General state aid funding for schools is running three months behind. Programs like special education and transportation will not be funded at the full levels. The state has not yet received an application for additional federal American Recovery and Reinvestment Act funding, which was used in lieu of state-generated general state aid payments.
Illinois State Board of Education Chair Jesse Ruiz summed it up best when warned that if the state doesn't generate new revenue for schools next year, "we fall off the cliff." That's why the Illinois Association of School Administrators (IASA) is busy educating members of the Assembly about the devastating effects more cuts would have in districts across the state. Pekin's State Sen. David Koehler has gotten the message, pointing out the there is simply no way to cut next year's projected $12 billion deficit from the state's $26 billion overall budget without eviscerating public education. Too many other lawmakers have taken the decidedly cowardly approach, pushing off a vote on an income tax increase until after the February 2 primary election. Unfortunately, next year's projected $12.8 billion deficit will soon be simply too large to ignore.
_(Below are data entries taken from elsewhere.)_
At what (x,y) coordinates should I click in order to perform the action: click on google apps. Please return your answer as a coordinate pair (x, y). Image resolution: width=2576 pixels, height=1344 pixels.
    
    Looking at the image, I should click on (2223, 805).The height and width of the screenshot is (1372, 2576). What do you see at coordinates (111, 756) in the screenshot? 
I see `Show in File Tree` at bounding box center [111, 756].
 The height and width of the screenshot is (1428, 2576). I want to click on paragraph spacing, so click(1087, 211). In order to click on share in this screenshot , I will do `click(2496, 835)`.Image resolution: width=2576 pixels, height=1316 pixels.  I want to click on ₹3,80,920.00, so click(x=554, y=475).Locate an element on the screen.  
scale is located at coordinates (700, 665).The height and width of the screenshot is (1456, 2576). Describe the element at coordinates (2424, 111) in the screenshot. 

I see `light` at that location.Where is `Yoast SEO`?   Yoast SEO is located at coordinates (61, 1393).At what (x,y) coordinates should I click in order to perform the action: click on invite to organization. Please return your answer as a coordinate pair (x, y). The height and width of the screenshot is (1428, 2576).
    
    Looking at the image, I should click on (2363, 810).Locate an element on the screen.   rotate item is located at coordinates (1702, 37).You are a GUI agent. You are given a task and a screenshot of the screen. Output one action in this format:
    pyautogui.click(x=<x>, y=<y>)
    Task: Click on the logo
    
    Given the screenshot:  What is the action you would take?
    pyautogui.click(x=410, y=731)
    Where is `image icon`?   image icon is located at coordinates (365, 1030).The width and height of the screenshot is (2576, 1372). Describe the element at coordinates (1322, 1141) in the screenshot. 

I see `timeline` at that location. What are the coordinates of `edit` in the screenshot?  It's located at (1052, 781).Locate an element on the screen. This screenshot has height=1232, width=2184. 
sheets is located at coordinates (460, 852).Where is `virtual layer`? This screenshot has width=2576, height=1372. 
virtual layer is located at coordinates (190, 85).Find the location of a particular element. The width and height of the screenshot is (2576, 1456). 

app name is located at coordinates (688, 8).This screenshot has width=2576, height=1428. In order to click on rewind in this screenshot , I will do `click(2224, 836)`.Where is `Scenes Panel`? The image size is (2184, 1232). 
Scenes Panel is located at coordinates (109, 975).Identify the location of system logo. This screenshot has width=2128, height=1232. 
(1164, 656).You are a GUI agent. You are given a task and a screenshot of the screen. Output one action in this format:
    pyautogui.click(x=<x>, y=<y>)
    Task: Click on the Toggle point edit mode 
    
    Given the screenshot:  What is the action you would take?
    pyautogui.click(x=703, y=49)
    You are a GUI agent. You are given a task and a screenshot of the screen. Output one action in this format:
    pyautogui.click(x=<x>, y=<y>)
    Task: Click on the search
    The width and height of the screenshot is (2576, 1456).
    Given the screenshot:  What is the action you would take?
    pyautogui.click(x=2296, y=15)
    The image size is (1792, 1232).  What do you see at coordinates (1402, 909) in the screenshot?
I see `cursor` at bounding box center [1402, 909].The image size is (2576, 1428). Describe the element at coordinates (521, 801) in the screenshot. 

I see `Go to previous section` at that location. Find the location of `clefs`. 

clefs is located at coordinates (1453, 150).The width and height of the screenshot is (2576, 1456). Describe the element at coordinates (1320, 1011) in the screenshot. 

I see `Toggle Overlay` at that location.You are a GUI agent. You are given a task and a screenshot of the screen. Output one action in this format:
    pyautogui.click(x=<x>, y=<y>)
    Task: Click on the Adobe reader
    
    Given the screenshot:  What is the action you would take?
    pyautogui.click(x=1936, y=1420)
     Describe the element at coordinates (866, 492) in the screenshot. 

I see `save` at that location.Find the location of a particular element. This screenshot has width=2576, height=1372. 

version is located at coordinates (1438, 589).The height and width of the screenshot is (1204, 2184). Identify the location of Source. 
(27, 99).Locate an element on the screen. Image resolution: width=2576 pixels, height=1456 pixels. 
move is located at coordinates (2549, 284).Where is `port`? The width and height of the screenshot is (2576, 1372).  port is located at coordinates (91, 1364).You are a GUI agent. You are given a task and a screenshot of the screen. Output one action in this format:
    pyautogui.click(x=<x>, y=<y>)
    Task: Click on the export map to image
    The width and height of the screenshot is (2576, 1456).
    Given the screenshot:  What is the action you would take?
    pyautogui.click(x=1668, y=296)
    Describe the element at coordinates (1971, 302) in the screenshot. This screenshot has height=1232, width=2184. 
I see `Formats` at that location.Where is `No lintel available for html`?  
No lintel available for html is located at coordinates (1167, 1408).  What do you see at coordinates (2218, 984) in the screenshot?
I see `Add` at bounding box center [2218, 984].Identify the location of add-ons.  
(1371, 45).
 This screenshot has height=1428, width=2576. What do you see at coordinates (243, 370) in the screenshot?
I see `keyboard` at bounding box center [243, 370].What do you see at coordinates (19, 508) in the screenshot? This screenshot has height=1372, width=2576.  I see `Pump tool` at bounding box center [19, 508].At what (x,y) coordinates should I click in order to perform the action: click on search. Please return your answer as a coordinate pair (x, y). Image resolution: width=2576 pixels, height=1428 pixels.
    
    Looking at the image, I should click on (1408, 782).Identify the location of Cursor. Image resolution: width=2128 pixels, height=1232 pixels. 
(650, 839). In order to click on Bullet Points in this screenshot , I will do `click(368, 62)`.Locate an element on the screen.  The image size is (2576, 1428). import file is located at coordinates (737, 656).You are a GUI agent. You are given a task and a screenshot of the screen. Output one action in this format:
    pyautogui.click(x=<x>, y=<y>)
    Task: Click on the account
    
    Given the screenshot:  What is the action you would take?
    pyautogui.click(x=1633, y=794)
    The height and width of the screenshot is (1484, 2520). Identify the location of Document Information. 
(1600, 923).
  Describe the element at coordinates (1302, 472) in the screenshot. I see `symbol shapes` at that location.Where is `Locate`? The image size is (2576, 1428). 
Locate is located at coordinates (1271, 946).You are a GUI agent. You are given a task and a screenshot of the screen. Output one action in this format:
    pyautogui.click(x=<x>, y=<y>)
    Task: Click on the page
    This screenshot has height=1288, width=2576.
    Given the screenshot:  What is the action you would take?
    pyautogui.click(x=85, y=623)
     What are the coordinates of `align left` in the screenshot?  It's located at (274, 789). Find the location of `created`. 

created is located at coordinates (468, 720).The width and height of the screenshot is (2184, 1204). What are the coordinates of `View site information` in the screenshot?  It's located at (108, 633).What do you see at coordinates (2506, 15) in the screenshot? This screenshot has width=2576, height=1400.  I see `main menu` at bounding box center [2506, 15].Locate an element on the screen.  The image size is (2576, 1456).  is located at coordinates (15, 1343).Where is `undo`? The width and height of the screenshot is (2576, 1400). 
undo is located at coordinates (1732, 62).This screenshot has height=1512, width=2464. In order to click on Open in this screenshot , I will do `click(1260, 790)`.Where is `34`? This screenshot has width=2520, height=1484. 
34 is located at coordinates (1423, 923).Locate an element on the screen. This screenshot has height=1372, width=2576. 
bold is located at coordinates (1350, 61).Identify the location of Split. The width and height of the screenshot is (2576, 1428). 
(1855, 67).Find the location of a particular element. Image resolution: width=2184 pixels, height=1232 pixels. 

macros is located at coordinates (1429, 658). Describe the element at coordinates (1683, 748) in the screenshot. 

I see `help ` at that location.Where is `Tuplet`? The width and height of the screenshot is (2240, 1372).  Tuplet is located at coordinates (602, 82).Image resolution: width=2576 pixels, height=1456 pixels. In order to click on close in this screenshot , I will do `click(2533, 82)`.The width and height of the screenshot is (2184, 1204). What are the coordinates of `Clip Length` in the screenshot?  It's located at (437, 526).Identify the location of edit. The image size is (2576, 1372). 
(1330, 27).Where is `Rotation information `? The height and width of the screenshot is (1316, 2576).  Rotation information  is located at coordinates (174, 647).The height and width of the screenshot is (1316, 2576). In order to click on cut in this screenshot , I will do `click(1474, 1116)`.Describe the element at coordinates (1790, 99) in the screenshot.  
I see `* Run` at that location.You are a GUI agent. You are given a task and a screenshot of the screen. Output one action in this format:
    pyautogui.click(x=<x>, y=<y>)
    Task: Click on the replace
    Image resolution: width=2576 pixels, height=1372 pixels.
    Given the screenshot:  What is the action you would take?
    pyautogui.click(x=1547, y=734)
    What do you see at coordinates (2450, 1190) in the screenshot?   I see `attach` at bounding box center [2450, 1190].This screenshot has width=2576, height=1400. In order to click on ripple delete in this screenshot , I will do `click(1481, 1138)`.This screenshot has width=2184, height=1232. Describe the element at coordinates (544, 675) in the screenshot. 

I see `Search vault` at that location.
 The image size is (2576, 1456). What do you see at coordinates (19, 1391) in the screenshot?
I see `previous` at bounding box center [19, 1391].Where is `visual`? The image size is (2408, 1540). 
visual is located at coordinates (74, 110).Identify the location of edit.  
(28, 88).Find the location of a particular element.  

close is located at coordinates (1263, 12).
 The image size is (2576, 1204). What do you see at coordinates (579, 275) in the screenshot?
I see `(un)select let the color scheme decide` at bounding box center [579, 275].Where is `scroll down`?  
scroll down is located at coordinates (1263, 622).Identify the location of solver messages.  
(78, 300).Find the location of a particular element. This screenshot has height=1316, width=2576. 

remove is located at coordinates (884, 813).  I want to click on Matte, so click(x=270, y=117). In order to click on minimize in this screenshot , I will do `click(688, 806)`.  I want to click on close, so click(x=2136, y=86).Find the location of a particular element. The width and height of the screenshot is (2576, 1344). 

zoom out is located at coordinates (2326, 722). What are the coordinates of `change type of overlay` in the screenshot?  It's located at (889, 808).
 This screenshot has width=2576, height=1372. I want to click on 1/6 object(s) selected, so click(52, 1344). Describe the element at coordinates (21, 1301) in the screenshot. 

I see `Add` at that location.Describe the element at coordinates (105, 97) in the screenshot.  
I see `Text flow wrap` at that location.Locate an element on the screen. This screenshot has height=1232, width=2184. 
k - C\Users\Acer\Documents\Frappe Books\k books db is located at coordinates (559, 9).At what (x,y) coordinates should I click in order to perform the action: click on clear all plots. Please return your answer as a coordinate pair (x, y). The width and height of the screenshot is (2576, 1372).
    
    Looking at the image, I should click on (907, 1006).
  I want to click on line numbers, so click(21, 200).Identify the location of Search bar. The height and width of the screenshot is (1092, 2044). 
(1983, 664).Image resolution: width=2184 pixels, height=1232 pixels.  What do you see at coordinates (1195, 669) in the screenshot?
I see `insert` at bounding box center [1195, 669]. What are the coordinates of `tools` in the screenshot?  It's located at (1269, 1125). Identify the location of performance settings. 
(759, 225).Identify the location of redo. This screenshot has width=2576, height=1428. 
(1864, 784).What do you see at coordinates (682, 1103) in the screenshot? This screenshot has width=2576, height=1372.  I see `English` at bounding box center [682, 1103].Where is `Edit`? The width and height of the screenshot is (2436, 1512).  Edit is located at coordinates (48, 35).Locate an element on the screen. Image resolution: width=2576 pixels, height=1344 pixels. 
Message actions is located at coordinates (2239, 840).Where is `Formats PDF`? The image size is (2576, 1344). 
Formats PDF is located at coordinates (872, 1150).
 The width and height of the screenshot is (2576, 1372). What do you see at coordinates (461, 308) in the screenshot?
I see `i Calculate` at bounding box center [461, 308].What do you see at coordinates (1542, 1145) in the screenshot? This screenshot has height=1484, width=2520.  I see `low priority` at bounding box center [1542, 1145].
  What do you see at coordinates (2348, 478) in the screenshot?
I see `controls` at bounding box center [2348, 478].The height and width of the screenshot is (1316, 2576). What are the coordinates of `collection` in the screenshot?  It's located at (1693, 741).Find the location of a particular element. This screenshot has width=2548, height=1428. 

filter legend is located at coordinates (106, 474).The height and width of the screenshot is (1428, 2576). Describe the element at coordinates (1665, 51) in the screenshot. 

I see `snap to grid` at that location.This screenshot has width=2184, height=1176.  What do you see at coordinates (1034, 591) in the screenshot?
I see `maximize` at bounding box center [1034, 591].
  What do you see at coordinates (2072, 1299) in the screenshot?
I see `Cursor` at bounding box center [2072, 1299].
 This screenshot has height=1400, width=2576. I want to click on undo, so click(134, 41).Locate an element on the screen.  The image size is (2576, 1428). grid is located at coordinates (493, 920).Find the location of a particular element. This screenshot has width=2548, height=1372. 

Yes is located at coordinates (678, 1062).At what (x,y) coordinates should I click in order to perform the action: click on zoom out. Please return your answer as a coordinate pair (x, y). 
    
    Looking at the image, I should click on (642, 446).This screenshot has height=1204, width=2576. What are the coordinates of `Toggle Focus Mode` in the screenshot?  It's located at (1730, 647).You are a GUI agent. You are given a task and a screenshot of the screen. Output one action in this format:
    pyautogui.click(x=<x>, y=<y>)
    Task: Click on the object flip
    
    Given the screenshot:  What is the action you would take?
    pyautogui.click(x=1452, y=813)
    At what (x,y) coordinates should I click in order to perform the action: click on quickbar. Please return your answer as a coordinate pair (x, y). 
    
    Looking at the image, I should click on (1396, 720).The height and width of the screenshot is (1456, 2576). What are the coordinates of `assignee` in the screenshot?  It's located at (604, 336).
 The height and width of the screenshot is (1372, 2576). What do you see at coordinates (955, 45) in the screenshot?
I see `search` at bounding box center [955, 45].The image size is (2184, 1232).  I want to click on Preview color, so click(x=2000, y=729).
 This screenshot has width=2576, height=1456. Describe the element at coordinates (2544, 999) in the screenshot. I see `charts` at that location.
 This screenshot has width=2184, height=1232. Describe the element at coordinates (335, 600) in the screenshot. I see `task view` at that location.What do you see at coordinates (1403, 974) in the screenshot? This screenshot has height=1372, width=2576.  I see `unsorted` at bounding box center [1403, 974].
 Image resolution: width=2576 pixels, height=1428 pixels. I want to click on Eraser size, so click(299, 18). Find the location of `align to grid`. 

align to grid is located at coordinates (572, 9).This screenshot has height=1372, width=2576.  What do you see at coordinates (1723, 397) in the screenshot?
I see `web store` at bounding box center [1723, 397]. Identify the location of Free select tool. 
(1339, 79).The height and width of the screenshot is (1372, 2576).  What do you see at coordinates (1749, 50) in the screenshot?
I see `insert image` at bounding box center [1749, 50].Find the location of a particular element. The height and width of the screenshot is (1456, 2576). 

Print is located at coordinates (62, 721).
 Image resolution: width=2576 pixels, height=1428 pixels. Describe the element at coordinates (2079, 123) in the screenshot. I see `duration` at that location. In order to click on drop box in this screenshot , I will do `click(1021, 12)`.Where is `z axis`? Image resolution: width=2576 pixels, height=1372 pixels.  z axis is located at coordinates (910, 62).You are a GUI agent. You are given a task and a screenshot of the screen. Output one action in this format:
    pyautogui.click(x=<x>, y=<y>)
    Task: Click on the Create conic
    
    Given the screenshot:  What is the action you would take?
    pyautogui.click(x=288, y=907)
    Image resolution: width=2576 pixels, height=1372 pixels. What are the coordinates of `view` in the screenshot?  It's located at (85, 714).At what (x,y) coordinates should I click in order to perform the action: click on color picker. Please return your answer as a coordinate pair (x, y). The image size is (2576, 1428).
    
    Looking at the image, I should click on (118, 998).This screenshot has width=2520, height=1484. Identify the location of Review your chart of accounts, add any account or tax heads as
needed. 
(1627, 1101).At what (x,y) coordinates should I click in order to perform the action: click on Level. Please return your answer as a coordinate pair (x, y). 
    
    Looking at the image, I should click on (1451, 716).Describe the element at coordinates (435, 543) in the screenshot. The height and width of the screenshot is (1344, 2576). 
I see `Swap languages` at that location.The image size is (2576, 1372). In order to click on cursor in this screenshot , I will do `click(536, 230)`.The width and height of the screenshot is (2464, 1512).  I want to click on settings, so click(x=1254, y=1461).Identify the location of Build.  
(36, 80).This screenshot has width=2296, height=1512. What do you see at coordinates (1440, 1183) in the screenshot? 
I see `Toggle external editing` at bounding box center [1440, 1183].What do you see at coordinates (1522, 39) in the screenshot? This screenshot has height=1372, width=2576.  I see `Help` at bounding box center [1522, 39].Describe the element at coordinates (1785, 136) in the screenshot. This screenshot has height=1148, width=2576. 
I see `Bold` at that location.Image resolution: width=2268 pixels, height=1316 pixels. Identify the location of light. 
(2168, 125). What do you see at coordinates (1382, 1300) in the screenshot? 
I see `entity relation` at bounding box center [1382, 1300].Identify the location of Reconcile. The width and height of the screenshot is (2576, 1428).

The only responsible alternative is to find a new revenue source. Encouragingly, Koehler supports HB 174, the most viable tax plan to date. As regular readers may recall, that measure -- which would impose sales taxes on certain services and raise the personal and corporate income tax rate from 5 percent while doubling the state property tax credit and providing targeted tax credits to low- and middle-income families -- cleared the Senate back in May. The hurdle is the House. But it's not just finding 60 votes to pass the measure that's posing a challenge. Speaker Michael Madigan (D-Chicago) has hinted that he won't even lift the bill from the Rules Committee until between 10 and 12 Republicans jump on board.
Encouragingly, we hear that a handful are ready to cross the aisle, but there's still work to be done on that front. "It's only going to get worse until all of us take responsibility for what we need to do," State Rep. Greg Harris (D-Chicago) told his Republican colleagues during a roundtable earlier this week, "and bite the bullet."